Retinoschisin


Retinoschisin also known as X-linked juvenile retinoschisis protein is a lectin that in humans is encoded by the RS1 gene.
It is a soluble, cell-surface protein that plays an important role in the maintenance of the retina where it is expressed and secreted by retinal bipolar cells and photoreceptors, as well as in the pineal gland. Retinoschisin is encoded by the gene RS1 located on the X chromosome at p22.1. Young males who have an RS1 mutation are susceptible to retinoschisis, and X-linked eye disease which causes macular degeneration and can lead to a loss of vision.

Function

Retinoschisin is an extracellular protein that plays a crucial role in the cellular organization of the retina: it binds the plasma membranes of various retinal cells tightly to maintain the structure of the retina. In addition to enabling cell-to-cell adhesion, it has been shown that retinoschisin interacts with the sodium/potassium-ATPase which resides in the plasma membrane. RS1 also plays a role in the regulation on intracellular MAP kinase signalling.

Structure

The retinoschisin monomer is 224 amino acids long, including a 23-amino acid signal peptide essential for secretion, and a highly conserved sequence motif called the discoidin domain which consists of 157 amino acids, important for the protein's function in cell to cell adhesion.
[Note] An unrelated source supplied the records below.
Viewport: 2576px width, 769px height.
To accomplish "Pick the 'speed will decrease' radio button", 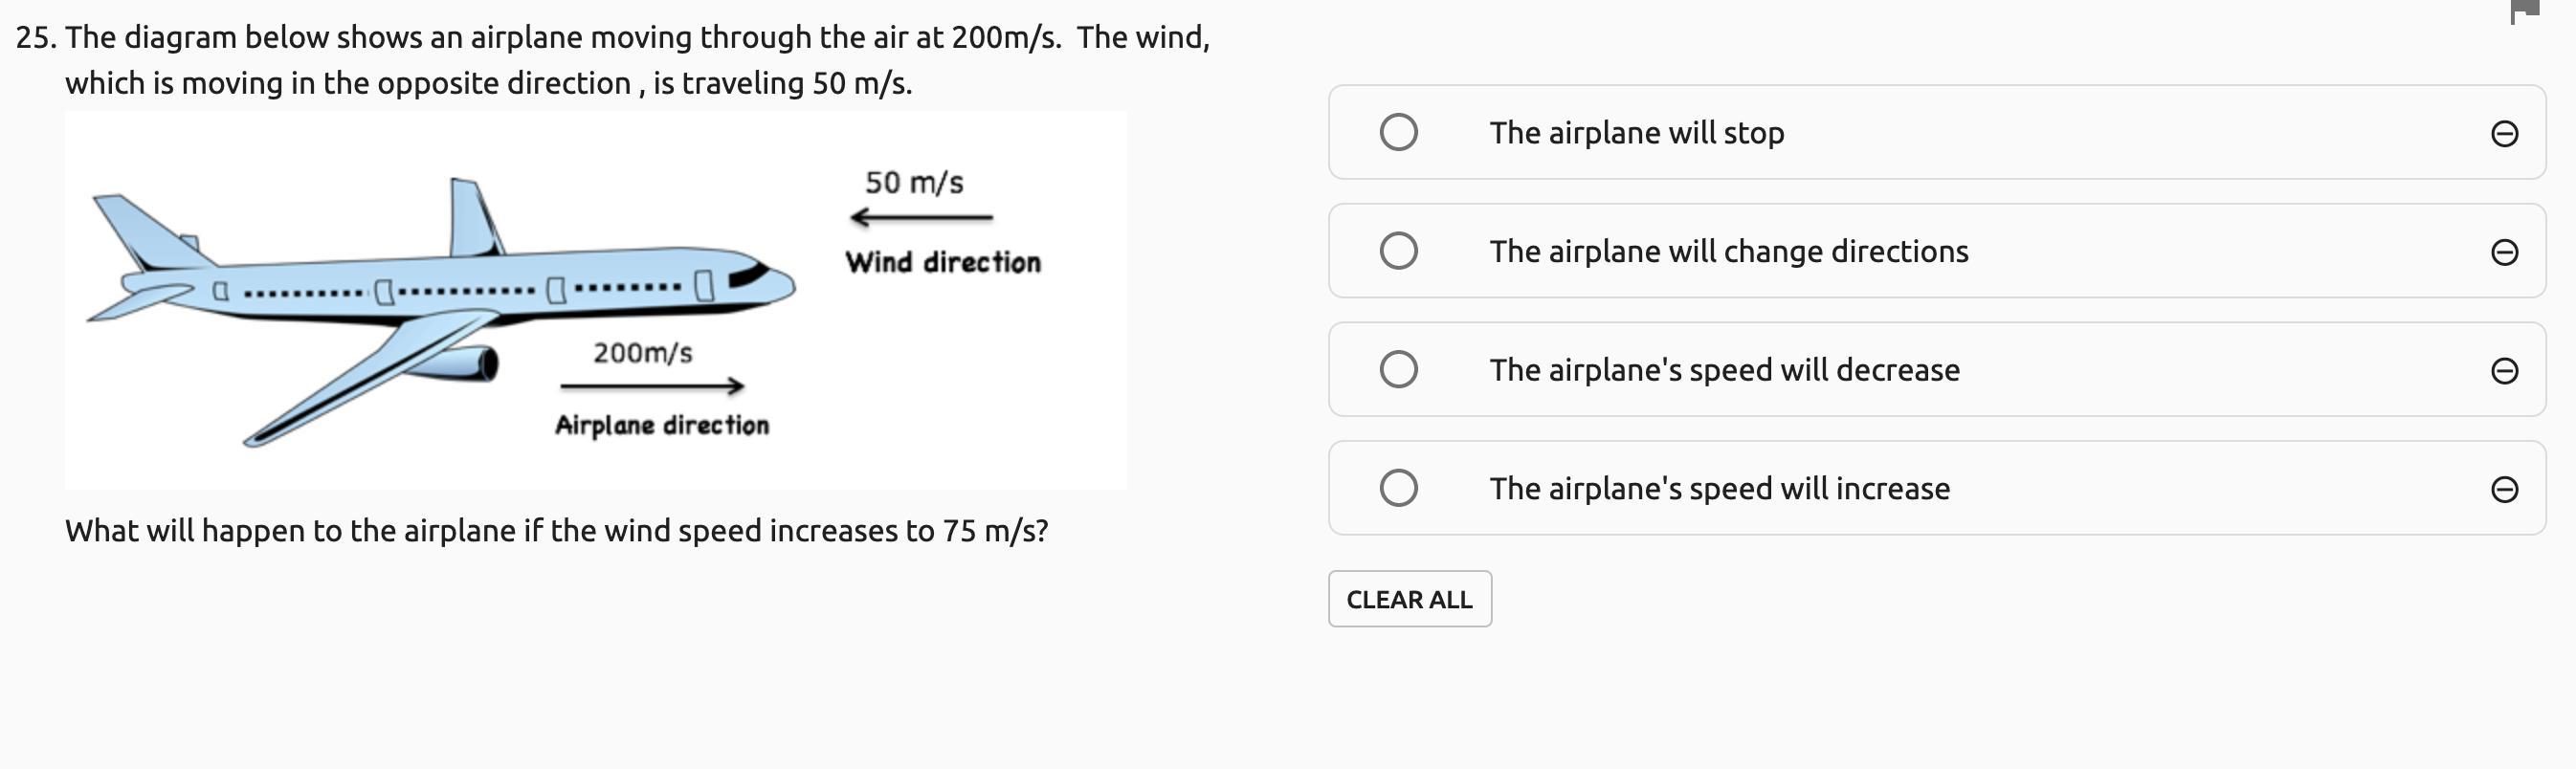I will [1398, 370].
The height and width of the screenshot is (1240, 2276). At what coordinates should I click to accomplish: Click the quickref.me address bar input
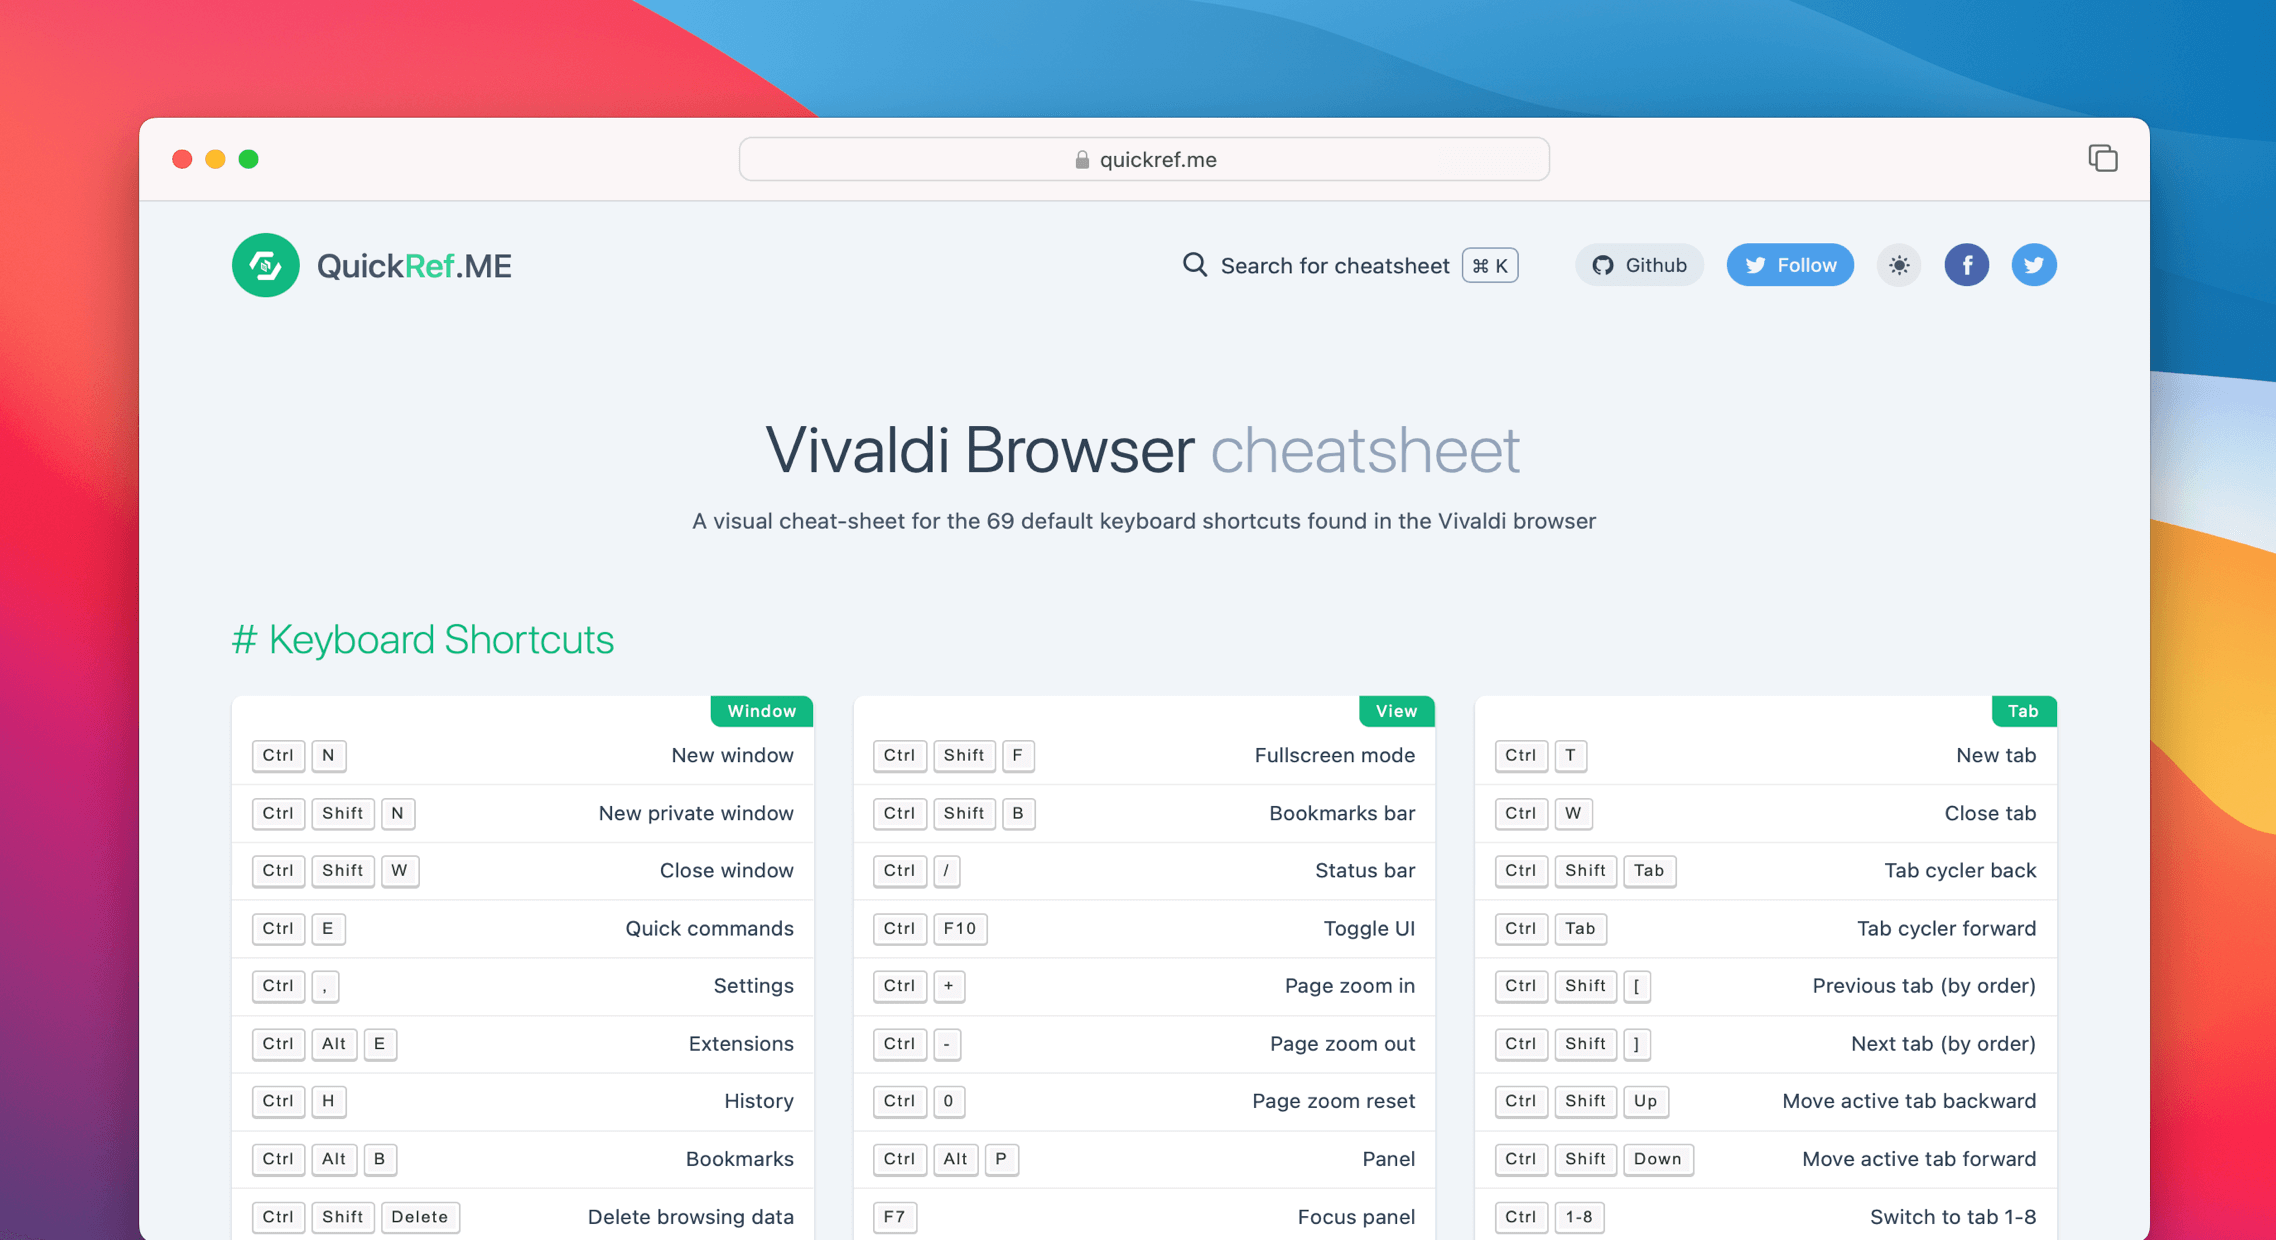pyautogui.click(x=1143, y=157)
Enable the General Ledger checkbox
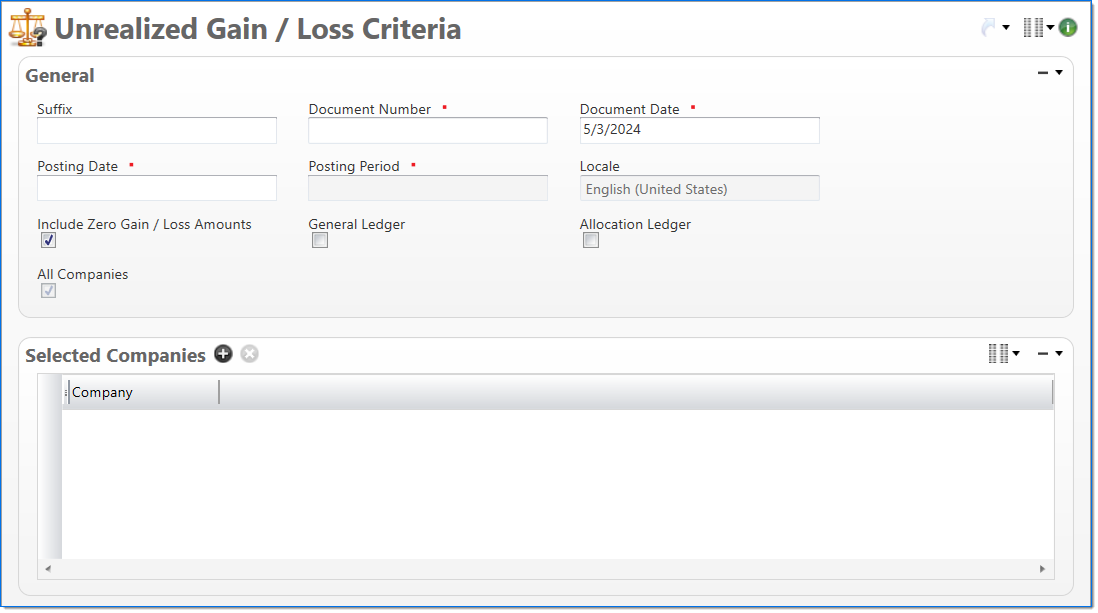The width and height of the screenshot is (1098, 613). click(320, 241)
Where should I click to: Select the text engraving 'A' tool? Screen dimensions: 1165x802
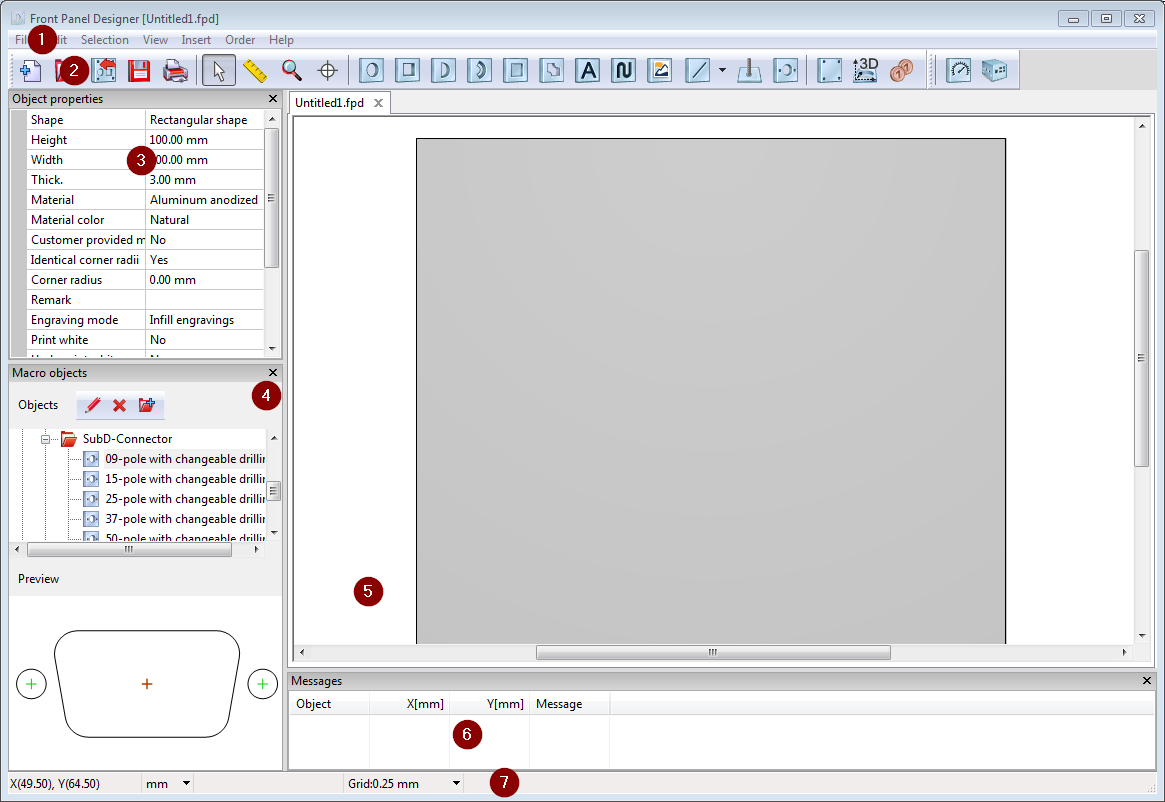click(588, 70)
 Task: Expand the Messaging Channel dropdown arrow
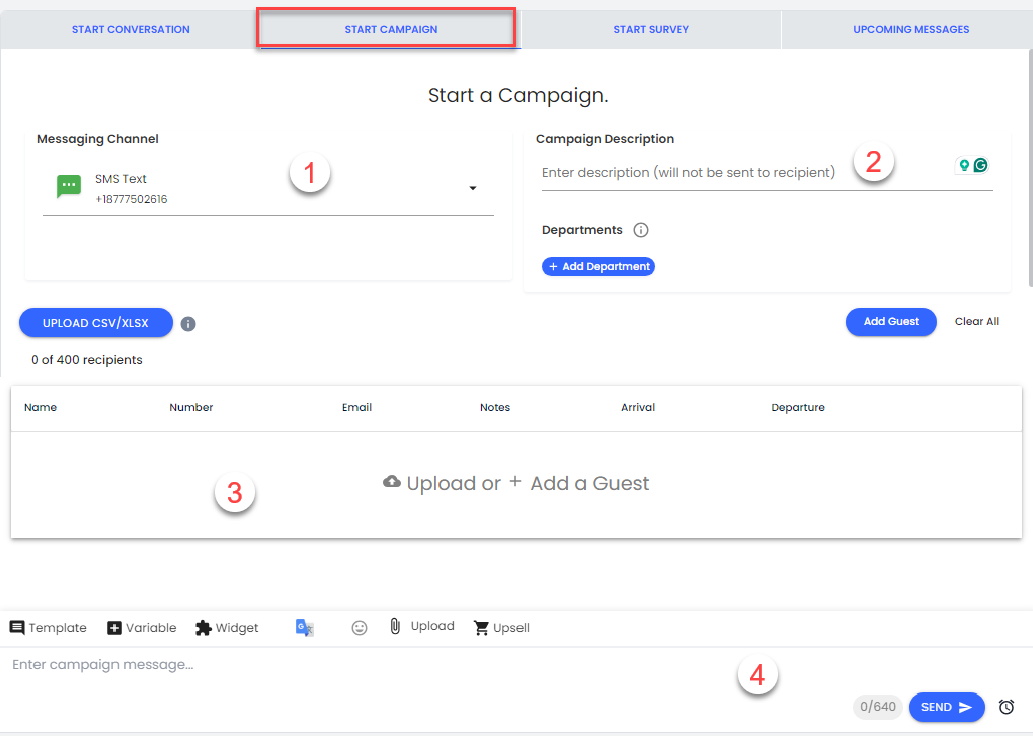473,188
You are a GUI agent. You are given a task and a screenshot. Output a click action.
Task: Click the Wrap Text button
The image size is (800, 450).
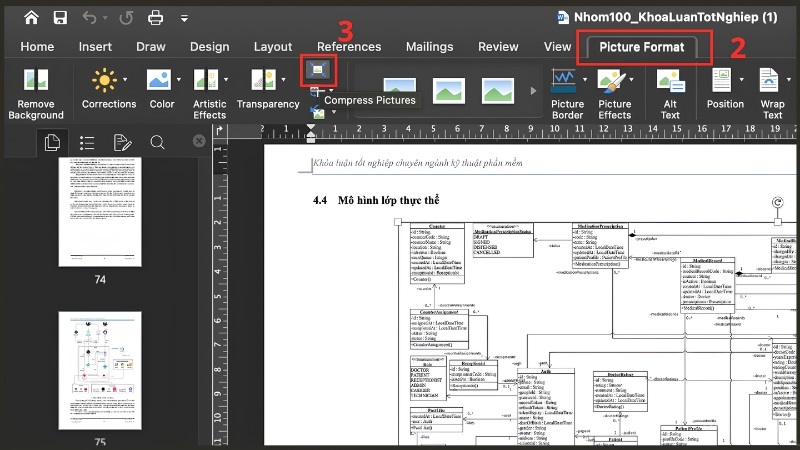click(x=772, y=94)
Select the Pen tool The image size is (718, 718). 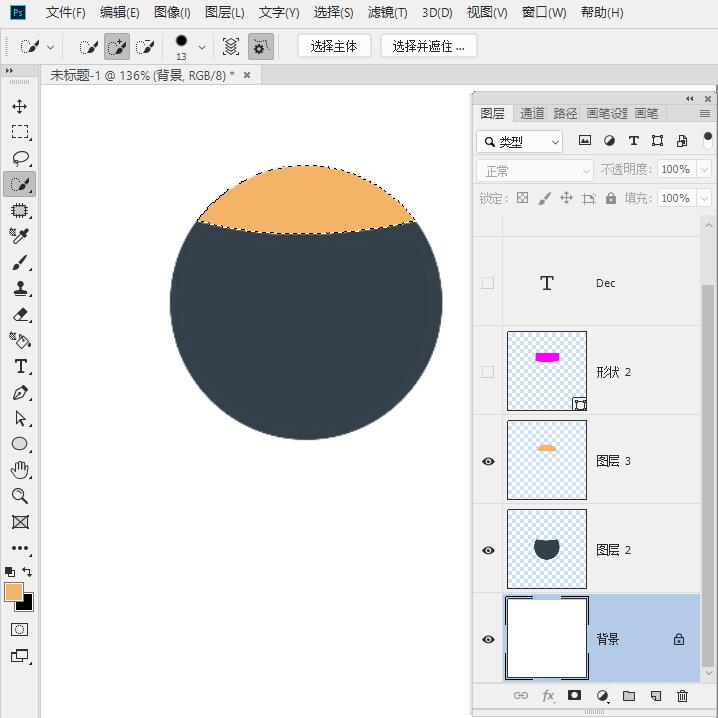20,393
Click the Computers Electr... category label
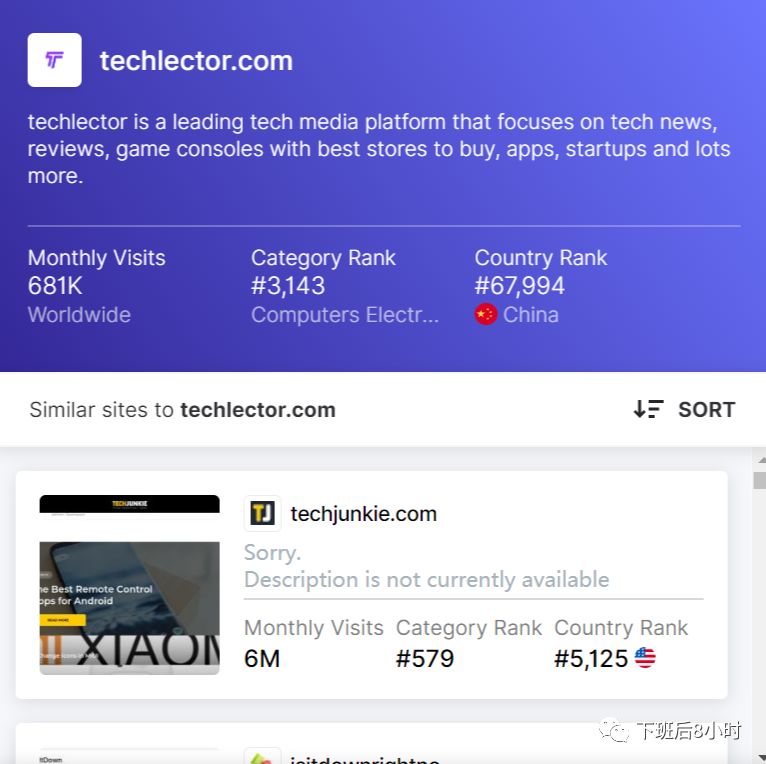The image size is (766, 764). pyautogui.click(x=345, y=315)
However, its oligomeric structure is a pairing of back-to-back octamers, forming a homo16mer . This structure allows it to adhere to the plasma membrane of retinal cells such as bipolar and photoreceptor cells, joining them together.

Clinical significance

Pathogenic mutations of this gene are responsible for X-linked retinoschisis an early-onset macular degeneration in males that results in a splitting of the inner layers of the retina and severe loss in vision. Female carriers of the RS1 mutation do not show symptoms of X-linked juvenile retinoschisis, except in rare cases where the non-functional protein is expressed due to anomalous X-chromosome inactivation. In young males who carry a gene mutation, the disease presents itself as retinal cavities, splitting of inner retinal layers, and defective synapse activity. Retinas that lack mature retinoshisin develop these characteristics in up to 1 in 5,000 males. There are over 200 mutations of RS1 recorded in the , most of which are not pathogenic.